● **Extract provided**
Research round-up: Summer 2024

Our Lister Fellows and wider Lister community produce a huge variety of research, regularly publishing journal articles, giving talks and achieving other milestones. Today we are showcasing three recent research highlights from members of the Lister community.

Trailblazer of Neuroscience: Srikanth Ramaswamy

Lister Fellow Srikanth and his colleague Amrita Benoy were featured in the European Journal of Neuroscience’s Trailblazers of Neuroscience series in July. The series aims to identify and promote young researchers and provide them an opportunity to highlight their scientific path and creativity, and to provide a platform to showcase their ideas and work.


Their paper, a review of the neurotransmitter histamine’s role in the brain’s neocortex, is published alongside an interview with Srikanth on his scientific career and educational background. Srikanth is a multidisciplinary researcher with expertise in neuroscience, electrical engineering and computer science. As a scientist of colour, he is passionate about diversity, equity and inclusion. He is on the Board of Directors of the ALBA network which promotes diversity and inclusion in brain sciences.

The review explores how histamine may function in areas like attention, learning, and memory. Histamine has received relatively little research interest compared with other neurotransmitters, so there are many open questions about how it works. The review maps some of these knowledge gaps and offers ideas on how interdisciplinary research tools may help scientists better understand histamine’s role in higher brain functioning.

Read the open-access review

Maternity and microbiome: Amanda Sferruzzi-Perri

Lister Fellow Amanda’s research into the maternal microbiome and its effect on placenta growth has generated significant interest recently, being picked up by the BBC and other publishers.

The paper, ‘Maternal gut Bifidobacterium breve modifies fetal brain metabolism in germ-free mice,’ will appear in October’s issue of the journal Molecular Metabolism. It joins a growing body of literature on how gut flora influences developmental processes.

Scientists know that maternal gut flora changes during pregnancy, and that one species in particular, Bifidobacterium breve, increases its numbers in both pregnant women and pregnant mice. Amanda and her colleagues ran a comparative study on the offspring of germ-free pregnant mice, alongside the babies from mouse mothers inoculated with a strain of B. breve. They studied the brains of the young mice to see whether the presence of the bacteria made a difference to their development.

● **Available data**

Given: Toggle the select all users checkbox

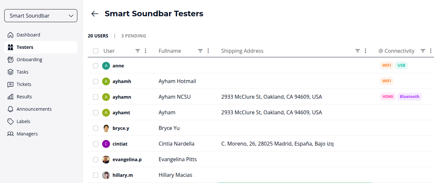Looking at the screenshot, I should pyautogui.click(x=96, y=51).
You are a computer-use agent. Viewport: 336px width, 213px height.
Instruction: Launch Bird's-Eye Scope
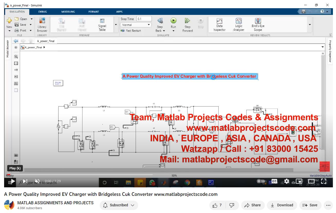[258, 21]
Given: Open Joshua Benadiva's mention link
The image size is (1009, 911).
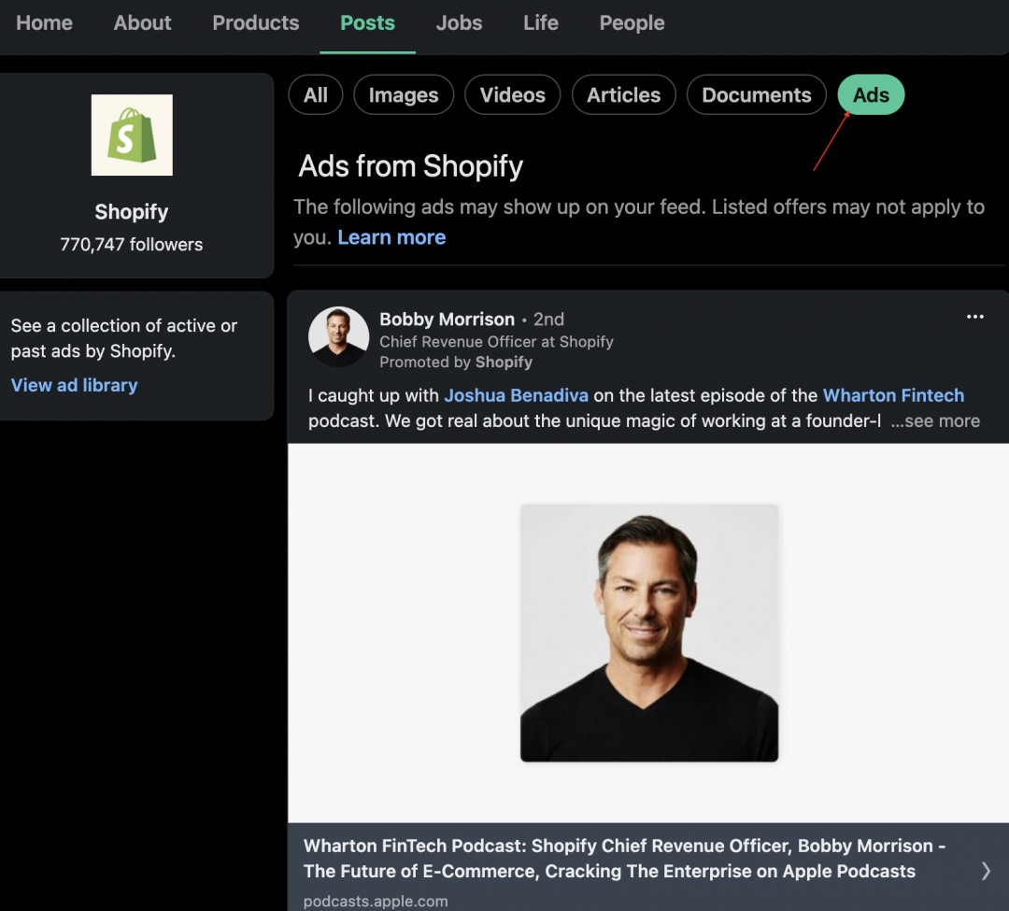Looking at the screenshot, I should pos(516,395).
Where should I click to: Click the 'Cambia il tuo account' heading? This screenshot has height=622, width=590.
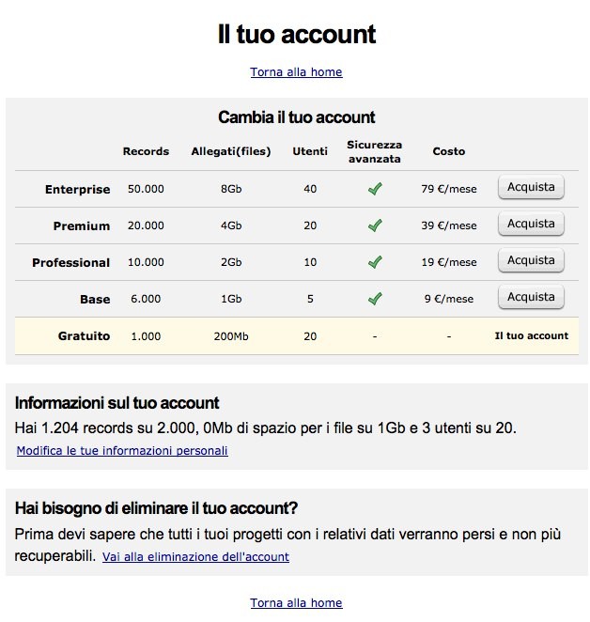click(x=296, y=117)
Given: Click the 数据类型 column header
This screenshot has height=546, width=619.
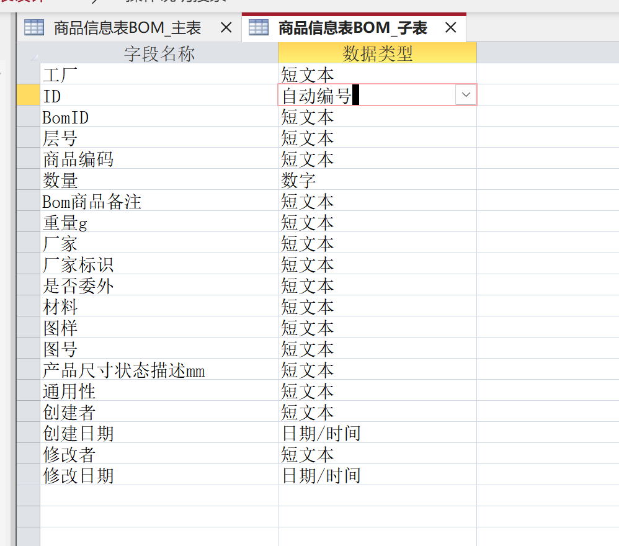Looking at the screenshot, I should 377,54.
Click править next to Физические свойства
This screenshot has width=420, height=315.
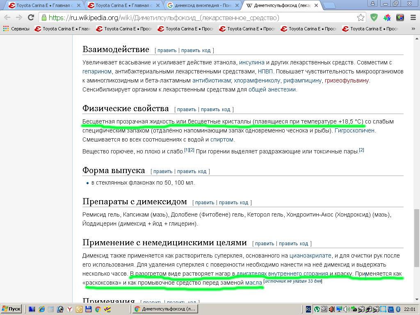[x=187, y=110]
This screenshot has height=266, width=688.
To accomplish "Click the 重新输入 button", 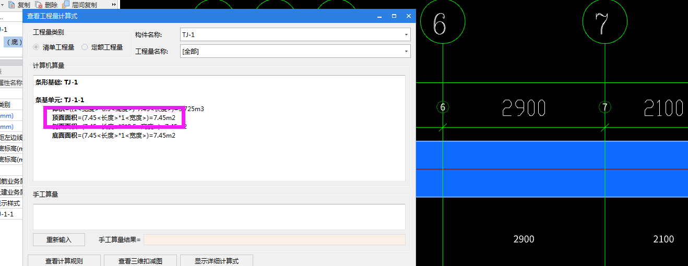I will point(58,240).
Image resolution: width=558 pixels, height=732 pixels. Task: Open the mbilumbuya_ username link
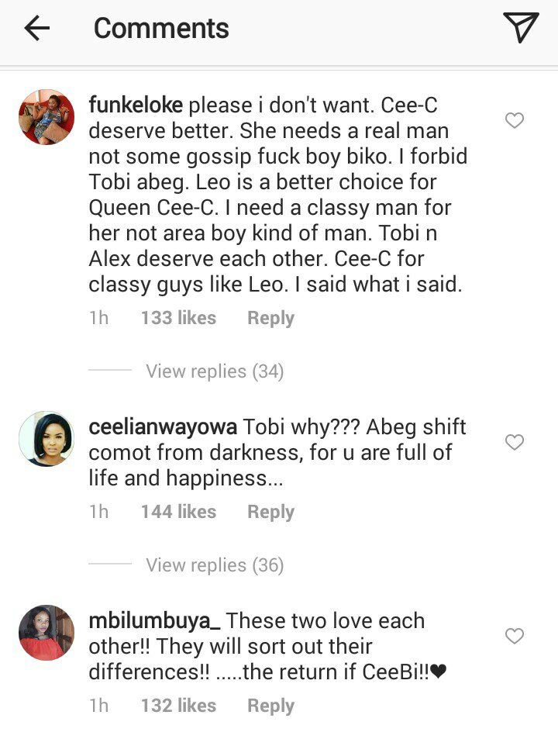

● **To do**
**1)** Write out the part of the research round-up starting at "Read the open-access" and ending at "and other publishers.".
**2)** According to the research round-up, in which journal's October issue will the paper on maternal gut Bifidobacterium breve appear?

● **Response list**
**1)**
Read the open-access review

Maternity and microbiome: Amanda Sferruzzi-Perri

Lister Fellow Amanda’s research into the maternal microbiome and its effect on placenta growth has generated significant interest recently, being picked up by the BBC and other publishers.

**2)** Molecular Metabolism